À l’occasion de la Journée internationale des maladies rares, la Fondation Mohammed VI des Sciences et de la Santé (FM6SS) et AstraZeneca ont franchi une étape déterminante avec le soft opening du Hub de Médecine de Précision au sein du Complexe Hospitalier Universitaire International Mohammed VI à Rabat.
Cette initiative marque une avancée stratégique dans le renforcement du diagnostic des maladies rares au Maroc, l’amélioration de la coordination des soins et l’intégration des technologies de médecine génomique et moléculaire dans la pratique clinique.
Les maladies rares, bien que prises individuellement peu fréquentes, concernent collectivement des milliers de patients au Maroc. Or, ces derniers sont souvent confrontés à des parcours diagnostiques longs et complexes, à un accès limité aux examens spécialisés et à une prise en charge fragmentée.
L’activation du Hub de Médecine de Précision constitue ainsi une réponse nationale coordonnée, fondée sur la réduction des délais diagnostique, la structuration de parcours multidisciplinaires et le déploiement du profilage génomique et moléculaire.
L’événement, organisé à Rabat en présence de représentants institutionnels et d’associations telles que la Société Marocaine de Génétique Médicale et l’Alliance Marocaine des Maladies Rares, s’inscrit dans le prolongement du protocole d’accord signé en juillet 2025 entre la FM6SS et AstraZeneca pour la création d’un Centre d’Excellence des Maladies Rares (RD CoE).
À travers ce partenariat, les deux institutions ambitionnent de transformer en profondeur le parcours patient. Le Centre d’Excellence vise notamment à standardiser les parcours de soins à l’échelle nationale, mettre en place des registres patients et produire des données en vie réelle, renforcer les compétences des professionnels de santé et soutenir la recherche translationnelle.
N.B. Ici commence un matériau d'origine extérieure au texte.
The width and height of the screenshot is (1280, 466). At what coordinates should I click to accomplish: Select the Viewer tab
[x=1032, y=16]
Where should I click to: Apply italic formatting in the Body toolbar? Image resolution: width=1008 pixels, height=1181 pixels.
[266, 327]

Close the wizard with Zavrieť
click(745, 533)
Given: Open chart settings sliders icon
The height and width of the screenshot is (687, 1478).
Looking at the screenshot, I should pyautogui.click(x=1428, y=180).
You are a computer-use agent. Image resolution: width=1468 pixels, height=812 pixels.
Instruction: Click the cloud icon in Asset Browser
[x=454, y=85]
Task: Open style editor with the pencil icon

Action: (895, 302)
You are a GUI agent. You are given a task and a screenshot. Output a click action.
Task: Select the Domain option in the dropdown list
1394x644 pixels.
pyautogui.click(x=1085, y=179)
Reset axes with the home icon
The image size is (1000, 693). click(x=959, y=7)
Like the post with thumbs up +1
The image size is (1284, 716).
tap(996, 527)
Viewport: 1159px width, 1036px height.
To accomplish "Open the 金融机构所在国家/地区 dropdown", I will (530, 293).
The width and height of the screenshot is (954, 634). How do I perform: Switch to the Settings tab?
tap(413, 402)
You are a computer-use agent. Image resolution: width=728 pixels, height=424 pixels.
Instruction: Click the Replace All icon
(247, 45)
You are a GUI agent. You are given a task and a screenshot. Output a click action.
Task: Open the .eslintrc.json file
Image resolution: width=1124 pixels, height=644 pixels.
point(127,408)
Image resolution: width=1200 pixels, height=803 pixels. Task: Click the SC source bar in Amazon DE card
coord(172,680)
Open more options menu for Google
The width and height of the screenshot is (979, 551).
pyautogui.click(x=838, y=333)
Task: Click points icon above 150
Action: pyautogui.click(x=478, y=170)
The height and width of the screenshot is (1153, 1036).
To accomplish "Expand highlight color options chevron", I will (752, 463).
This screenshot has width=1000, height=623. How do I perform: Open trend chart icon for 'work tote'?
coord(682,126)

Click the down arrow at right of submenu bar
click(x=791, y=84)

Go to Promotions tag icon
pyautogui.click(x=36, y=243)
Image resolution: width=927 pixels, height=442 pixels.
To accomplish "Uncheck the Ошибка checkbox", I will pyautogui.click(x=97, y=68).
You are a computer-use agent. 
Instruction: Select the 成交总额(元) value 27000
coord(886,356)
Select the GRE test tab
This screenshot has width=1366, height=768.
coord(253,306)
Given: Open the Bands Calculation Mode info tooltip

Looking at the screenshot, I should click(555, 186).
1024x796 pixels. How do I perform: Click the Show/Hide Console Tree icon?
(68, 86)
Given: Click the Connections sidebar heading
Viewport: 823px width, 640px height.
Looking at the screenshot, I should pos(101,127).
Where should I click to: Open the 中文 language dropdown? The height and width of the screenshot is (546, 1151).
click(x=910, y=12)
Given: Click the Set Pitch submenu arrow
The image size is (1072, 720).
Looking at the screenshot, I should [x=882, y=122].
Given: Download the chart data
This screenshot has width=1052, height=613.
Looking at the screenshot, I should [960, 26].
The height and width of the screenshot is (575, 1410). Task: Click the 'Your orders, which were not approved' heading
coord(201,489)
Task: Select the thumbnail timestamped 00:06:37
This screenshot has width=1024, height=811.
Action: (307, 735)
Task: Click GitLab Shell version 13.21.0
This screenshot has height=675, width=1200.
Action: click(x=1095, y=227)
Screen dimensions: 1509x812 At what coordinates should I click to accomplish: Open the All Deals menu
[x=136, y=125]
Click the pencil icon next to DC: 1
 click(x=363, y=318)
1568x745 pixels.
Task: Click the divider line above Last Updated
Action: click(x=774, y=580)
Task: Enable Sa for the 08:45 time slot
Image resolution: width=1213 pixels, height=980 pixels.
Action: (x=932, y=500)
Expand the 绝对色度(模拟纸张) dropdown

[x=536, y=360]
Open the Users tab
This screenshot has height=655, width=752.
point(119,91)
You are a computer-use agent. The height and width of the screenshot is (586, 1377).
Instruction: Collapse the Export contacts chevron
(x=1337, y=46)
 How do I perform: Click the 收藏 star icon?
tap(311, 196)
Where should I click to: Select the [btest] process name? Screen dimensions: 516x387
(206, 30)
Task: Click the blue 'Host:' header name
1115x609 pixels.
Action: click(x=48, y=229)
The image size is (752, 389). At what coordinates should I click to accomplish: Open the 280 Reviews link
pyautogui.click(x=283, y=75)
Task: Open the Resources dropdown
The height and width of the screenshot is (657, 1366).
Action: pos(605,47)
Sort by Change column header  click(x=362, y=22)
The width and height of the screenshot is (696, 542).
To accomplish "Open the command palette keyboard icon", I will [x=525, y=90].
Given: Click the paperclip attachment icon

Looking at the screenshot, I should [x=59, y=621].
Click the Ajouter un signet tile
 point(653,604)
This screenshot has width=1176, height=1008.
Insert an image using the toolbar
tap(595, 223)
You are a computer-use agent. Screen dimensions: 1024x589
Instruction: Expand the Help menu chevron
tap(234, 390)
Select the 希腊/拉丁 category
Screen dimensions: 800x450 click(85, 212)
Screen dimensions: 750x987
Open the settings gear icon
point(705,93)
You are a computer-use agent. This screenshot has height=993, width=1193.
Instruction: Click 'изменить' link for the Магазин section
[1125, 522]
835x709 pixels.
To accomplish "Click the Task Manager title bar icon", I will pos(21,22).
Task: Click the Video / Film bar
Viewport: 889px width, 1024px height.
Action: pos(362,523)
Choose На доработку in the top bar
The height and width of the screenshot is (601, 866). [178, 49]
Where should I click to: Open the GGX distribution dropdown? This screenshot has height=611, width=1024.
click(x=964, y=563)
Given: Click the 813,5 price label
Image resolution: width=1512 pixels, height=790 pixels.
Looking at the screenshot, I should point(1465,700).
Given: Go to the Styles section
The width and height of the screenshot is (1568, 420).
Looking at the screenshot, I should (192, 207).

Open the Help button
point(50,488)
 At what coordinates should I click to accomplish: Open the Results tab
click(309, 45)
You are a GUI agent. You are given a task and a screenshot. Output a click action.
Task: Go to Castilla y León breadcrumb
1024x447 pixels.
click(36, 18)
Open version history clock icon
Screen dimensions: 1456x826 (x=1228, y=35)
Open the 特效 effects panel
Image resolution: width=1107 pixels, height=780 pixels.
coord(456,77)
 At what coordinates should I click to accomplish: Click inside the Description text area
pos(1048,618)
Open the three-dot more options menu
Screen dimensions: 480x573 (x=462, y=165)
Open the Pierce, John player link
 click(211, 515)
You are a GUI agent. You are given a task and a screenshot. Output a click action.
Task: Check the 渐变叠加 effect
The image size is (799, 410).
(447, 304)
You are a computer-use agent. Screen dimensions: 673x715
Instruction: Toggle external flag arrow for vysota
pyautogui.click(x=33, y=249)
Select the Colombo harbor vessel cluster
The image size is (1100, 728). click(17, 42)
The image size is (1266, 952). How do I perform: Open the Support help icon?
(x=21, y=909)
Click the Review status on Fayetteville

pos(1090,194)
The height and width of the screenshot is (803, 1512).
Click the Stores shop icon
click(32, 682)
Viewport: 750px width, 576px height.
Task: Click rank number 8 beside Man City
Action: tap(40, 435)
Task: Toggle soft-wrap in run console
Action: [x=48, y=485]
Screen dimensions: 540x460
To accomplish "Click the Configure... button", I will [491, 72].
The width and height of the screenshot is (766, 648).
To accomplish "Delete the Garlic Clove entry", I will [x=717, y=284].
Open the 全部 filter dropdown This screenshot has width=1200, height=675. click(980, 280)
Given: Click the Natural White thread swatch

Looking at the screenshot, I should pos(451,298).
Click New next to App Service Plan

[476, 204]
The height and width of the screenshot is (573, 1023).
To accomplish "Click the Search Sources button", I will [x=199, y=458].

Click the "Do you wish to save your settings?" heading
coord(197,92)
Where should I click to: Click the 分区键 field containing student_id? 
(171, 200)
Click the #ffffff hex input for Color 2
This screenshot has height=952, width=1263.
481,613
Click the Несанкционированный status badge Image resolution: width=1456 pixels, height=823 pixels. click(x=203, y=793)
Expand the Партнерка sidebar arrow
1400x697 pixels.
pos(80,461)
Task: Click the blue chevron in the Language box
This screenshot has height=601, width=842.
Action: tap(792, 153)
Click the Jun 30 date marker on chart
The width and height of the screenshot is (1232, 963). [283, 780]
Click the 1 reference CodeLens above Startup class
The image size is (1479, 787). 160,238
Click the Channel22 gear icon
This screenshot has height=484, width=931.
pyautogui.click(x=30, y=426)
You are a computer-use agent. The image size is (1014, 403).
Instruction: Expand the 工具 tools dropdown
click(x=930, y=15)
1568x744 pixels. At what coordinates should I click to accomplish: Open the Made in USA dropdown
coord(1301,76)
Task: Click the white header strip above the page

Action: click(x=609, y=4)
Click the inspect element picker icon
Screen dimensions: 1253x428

Amine Sekhri, Country Director d’AstraZeneca, souligne que cette ouverture constitue « une avancée concrète vers une vision commune d’un Centre d’Excellence national dédié aux maladies rares », avec pour objectifs l’élargissement de l’accès aux tests génomiques avancés et la promotion de modèles de soins intégrés.
De son côté, le Professeur Saber Boutayeb, Directeur Général du Centre Mohammed VI de la Recherche et de l’Innovation relevant de la FM6SS, estime que ce Hub pose « les bases d’une prise en charge plus rapide, experte et équitable ».
Au-delà de la dimension scientifique, l’événement a également mis l’accent sur l’engagement des patients. Un Mur d’Empreintes symbolique et un espace de sensibilisation ont permis de mettre en lumière les expériences vécues et l’importance d’un diagnostic précoce.
Cette initiative illustre une dynamique collaborative réunissant institutions publiques, professionnels de santé, industriels et associations de patients, avec un objectif commun : combler les lacunes persistantes dans la prise en charge des maladies rares et structurer durablement l’écosystème national de médecine de précision.